+++ RECORDS +++

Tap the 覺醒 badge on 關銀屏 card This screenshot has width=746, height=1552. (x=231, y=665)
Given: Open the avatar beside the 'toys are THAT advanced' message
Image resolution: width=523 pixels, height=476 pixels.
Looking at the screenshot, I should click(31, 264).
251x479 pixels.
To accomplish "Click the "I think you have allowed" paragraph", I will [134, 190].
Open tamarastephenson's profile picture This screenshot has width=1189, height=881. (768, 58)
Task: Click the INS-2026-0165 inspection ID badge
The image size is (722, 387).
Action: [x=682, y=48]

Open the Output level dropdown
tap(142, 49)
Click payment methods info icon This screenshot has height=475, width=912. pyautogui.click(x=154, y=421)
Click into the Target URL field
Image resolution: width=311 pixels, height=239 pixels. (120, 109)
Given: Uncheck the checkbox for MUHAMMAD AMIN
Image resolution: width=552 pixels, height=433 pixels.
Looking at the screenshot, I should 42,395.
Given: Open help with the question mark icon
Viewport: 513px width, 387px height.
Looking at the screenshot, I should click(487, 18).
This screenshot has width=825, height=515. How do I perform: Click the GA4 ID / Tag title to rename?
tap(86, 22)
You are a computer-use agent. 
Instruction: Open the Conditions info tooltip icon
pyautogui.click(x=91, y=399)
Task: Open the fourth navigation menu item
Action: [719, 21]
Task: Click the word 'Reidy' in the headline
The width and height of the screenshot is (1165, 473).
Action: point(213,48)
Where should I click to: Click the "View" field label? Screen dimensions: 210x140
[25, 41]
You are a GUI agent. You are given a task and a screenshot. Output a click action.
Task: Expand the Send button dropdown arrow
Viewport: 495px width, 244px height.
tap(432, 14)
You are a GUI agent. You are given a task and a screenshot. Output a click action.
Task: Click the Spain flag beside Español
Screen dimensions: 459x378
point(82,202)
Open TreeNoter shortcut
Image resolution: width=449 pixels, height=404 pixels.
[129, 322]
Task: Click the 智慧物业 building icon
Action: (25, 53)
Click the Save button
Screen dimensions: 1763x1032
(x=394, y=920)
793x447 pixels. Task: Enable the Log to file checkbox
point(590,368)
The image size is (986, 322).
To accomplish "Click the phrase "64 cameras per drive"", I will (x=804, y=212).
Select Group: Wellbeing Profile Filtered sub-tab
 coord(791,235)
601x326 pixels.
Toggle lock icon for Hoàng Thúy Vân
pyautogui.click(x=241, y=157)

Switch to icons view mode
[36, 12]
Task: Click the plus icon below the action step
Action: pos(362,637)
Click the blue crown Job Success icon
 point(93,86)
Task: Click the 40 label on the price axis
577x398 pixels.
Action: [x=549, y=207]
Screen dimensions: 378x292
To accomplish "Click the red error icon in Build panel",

+++

ACTION ITEM >>
Find and copy every line in the entries above where the string "accomplish" occurs.

WRITTEN ANSWER >>
To accomplish "Click the "I think you have allowed" paragraph", I will [134, 190].
To accomplish "Click the phrase "64 cameras per drive"", I will (x=804, y=212).
To accomplish "Click the red error icon in Build panel",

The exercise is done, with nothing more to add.